Participants were invited to fill in two questionnaires up to seven months after they were allowed to go home.
They were quizzed on whether they had fully recovered, returned to work, and what impact the virus was still having on their daily lives.
As many as 446 of the 767 who answered the question on whether they had recovered said they were still facing signs of the disease (71 per cent).
A further 113 of 641 who responded to the queries on employment said they were no longer working (17.8 per cent), while 124 (19.3 per cent) said Covid had changed their work schedules.
When quizzed on their mental health, 25 per cent had tell-tale signs of anxiety or depression (612 of 908 who answered the question) and 12 per cent had PTSD-like symptoms.
The worst affected patients tended to be white, middle-aged women with underlying conditions such as asthma and diabetes.
The ten most common symptoms were:, fatigue, physical slowing down, impaired sleep quality, joint pain or swelling, limb weakness, short-term memory loss, and slowed thinking
Scientists speculated that long Covid may be triggered by unusually high levels of an inflammatory hormone in the blood — C-reactive protein.
It was found in the highest levels in the worst affected.
But the team, whose findings have yet to be peer-reviewed and were only published on medRxiv, said further tests were needed.
Professor Whitty, who is also co-lead of the National Institute for Health Research, said: ‘We are in the foothills of our understanding of long term effects of Covid.
‘This research provides useful information on the debilitating effects of Covid some people are living with months after being hospitalised.
‘It is important we work out what exactly the various elements of what is currently termed “long Covid” are so we can target actions to prevent and treat people suffering with long term effects.’
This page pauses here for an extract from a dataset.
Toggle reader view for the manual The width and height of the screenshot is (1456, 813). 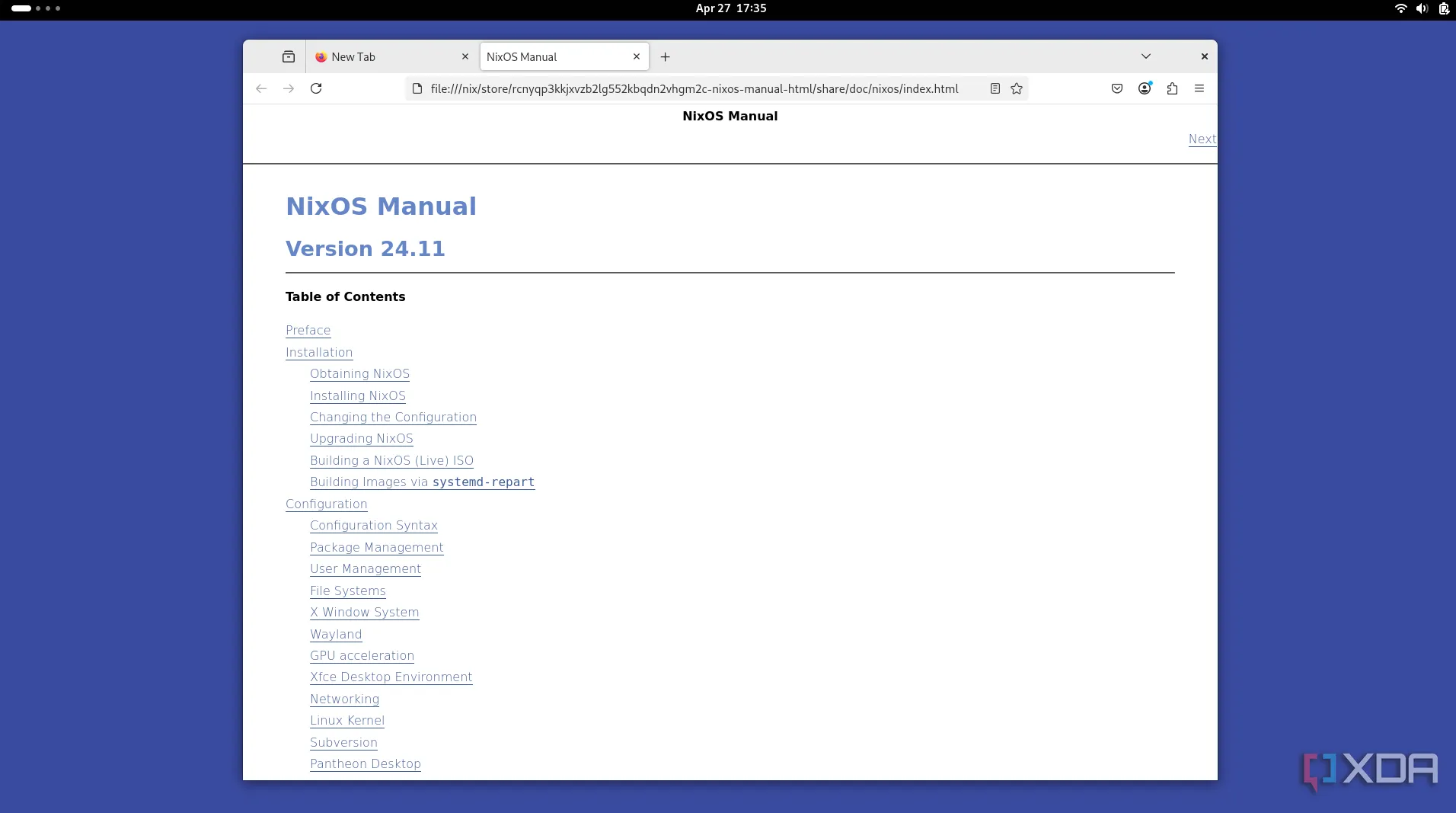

A separate study from Glasgow University, also published on medRxiv, suggested that women under 50 were five times less likely than men to feel fully recovered from the virus after three months.
But these figures were based on only 36 women in this age group who had been discharged from hospital.
Experts say this sample size is too small to draw concrete conclusions — but they couldn’t deny there may be a link between gender and ‘long Covid’.
They added women may have been more likely to experience ‘long Covid’ because mountains of research showed they were more likely to have autoimmunity — when the body targets its own healthy organs and cells.
‘It is known that this inflammation is associated with poor recovery across the disease spectrum,’ said Professor Louise Wain chair of the British Lung Foundation and who was involved in the study.
Mr Hancock said: ‘I know long Covid can have a lasting and debilitating impact on the lives of those affected and I’m determined to improve the care we can provide.
‘Studies like this help us to rapidly build our understanding of the impact of the condition and we are working to develop new research so we can support and treat people.
‘We are learning more about long Covid all the time and have given £20million research funding to support innovative projects, with clinics established across the country to help improve the treatment available.’